SuperTruck 2: Empowering Future Trucking

SuperTruck 2: Empowering Future Trucking

In 2009, the U.S. Department of Energy (DOE) inspired American truck manufacturers by funding the first SuperTruck project to demonstrate a system of new technologies with the goal of greatly improving freight energy efficiency, reducing vehicle operating costs and improving environmental sustainability. The hugely successful demonstrations led to DOE funding the even more aggressive SuperTruck 2 program beginning in 2016.

The SuperTruck 2 opportunity to harness the creativity of OEMs and suppliers to push the envelope of vehicle design was embraced by five teams lead by:

  • Cummins Inc. & Peterbilt
  • Daimler Truck North America (DTNA)
  • Volvo Trucks
  • Navistar
  • PACCAR Inc.

Video to Come

From 2016 through 2024, each of these five teams succeeded in innovating complete tractor-trailer systems capable of exceeding freight efficiency performance improvements of more than 100% versus each team’s Model Year 2009 baseline diesel tractors with standard 53’ dry van box trailers. These accomplishments created a watershed of practical engineering and operational information to assist in developing production tractors and trailers to meet the increasingly demanding performance needs of the North American freight industry.

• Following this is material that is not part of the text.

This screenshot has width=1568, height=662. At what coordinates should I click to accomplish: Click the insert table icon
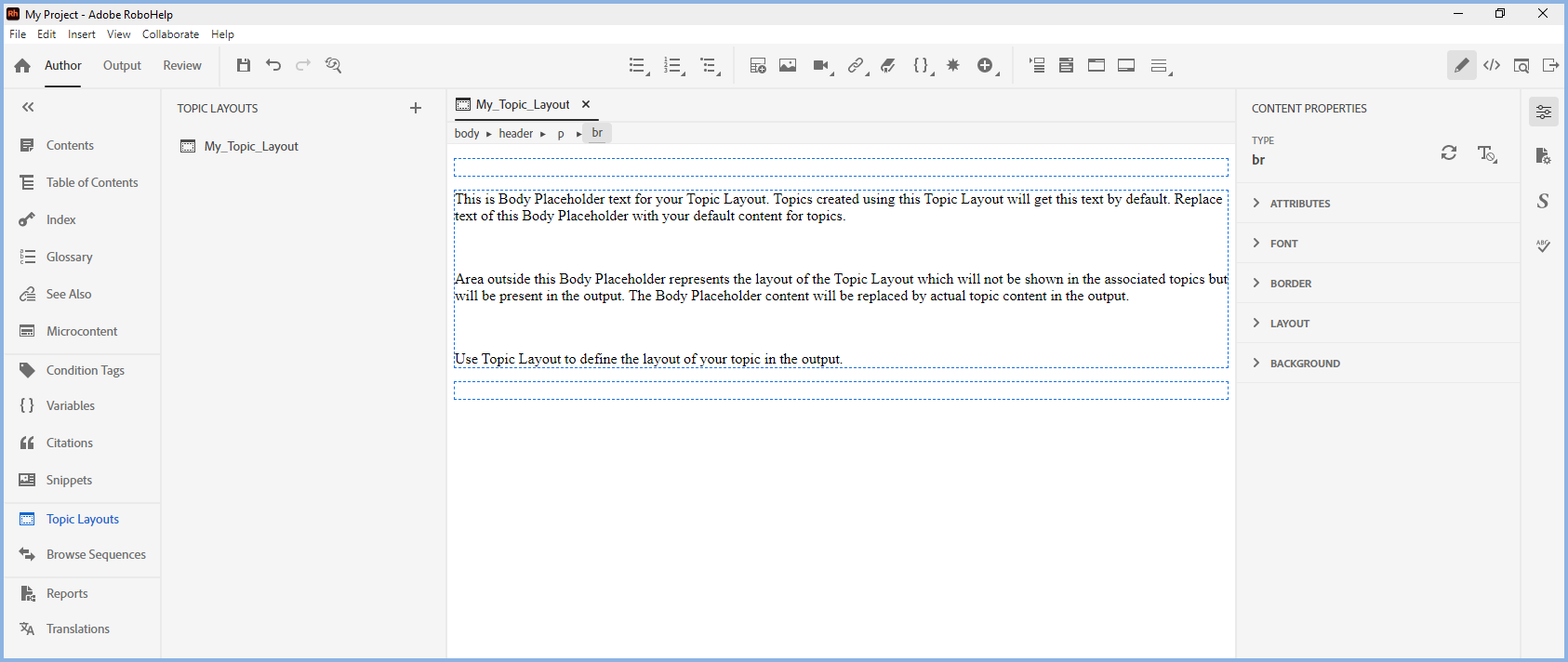758,65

The fundamental basis of these SuperTruck 2 demonstrations is that a systems engineering perspective, encompassing the entire tractor-trailer as a single performing unit, can yield significantly better performance improvements than more piecemeal approaches looking at optimizing individual systems.

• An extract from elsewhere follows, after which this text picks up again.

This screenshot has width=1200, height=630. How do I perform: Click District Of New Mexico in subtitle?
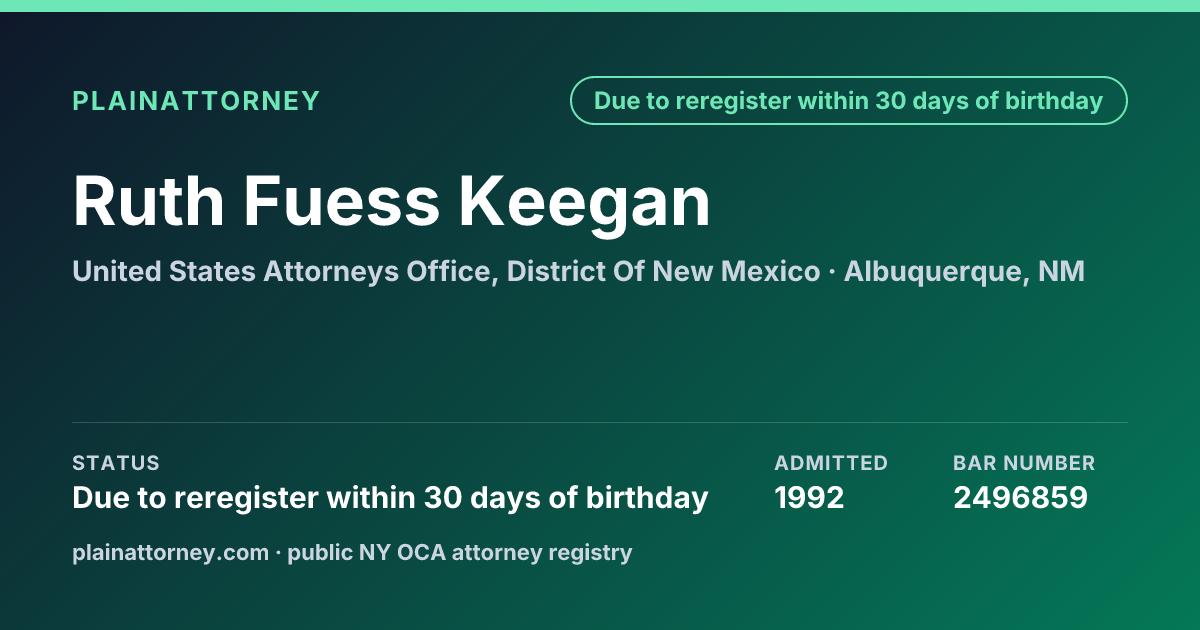tap(664, 272)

SuperTruck 2 teams had essentially two goals. One was to demonstrate a 55% brake thermal efficiency (BTE) engine in an engine test stand. The second was to demonstrate a complete tractor-trailer vehicle system that exceeded a 100% improvement in freight-ton-efficiency (FTE) versus their selected MY2009 baseline vehicle with a gross vehicle weight of 65,000 lbs. in a representative on-highway long-haul duty cycle of their own choosing.

Conclusions

  1. Fuel Economy Improvement: SuperTruck 1 vehicles demonstrated MPGs in the range of 11 to 13 MPG and FTEs greatly exceeding their target 50% improvement versus their MY2009 baseline. The SuperTruck 2 technologies had a target of exceeding 100% versus those same baselines and MPGs as much as 16 MPG by further optimizing diesel technologies, and incorporating 48V mild hybridization and in one case, full high-voltage hybridization. NACFE estimates the equivalent MPG for the emerging battery electric vehicles is starting at 18.5 MPGe. The performance of the SuperTruck 2 demonstrations shows there are significant efficiency gains remaining for diesel-powered vehicles, but it also highlights the complexity required to achieve those gains. SuperTruck 3 and also the associated hydrogen programs are innovation solutions for battery electric and fuel cell medium- and heavy-duty trucks in development over the next five years, hopefully with prototype vehicles seen in public as early as 2026.
  2. Innovation Diffusion: Trucks that exist as ideas, what NACFE terms “paper trucks,” are part of the research and development process, but they are easily debated as they largely lack real-world testing. The SuperTruck vehicles are real-world trucks evaluated strenuously by expert teams that have skin in the game with their own money, resources and reputations along with funding from the government. Teams often include participants not typically allowed behind the wall of proprietary development at OEMs including national laboratories and university researchers. Potentially excellent ideas that normally sit on shelves from lack of management engagement or interest can make it into full system development of vehicles. Development perspectives that may be hamstrung with component-level development are set free to bloom by participating in a complete vehicle system perspective where, for example, performance gains in one area are achieved by weight reductions or simplification in completely unrelated areas of the vehicle. SuperTruck projects empower designers to literally think outside the mental boxes they typically must work within under normal organizational product development.
  3. Universal Ideas: Many tractor-trailer system efficiency gains are universally applicable to all powertrain choices. Reducing the energy required to move freight over a distance means less operational cost. Another way to view that is that less energy required per mile can translate into greater net range for the same amount of energy, and/or greater payload. Improving the tractor-trailer as a system is a key perspective to help emerging zero-emission vehicles to achieve more miles per fill-up. Future trucks will build from technologies demonstrated in SuperTruck 2 to achieve increased range and freight capacity. For example, a 100% improvement in MPG easily demonstrated by SuperTruck 2 teams would make a 300-mile BEV capable of going 600 miles.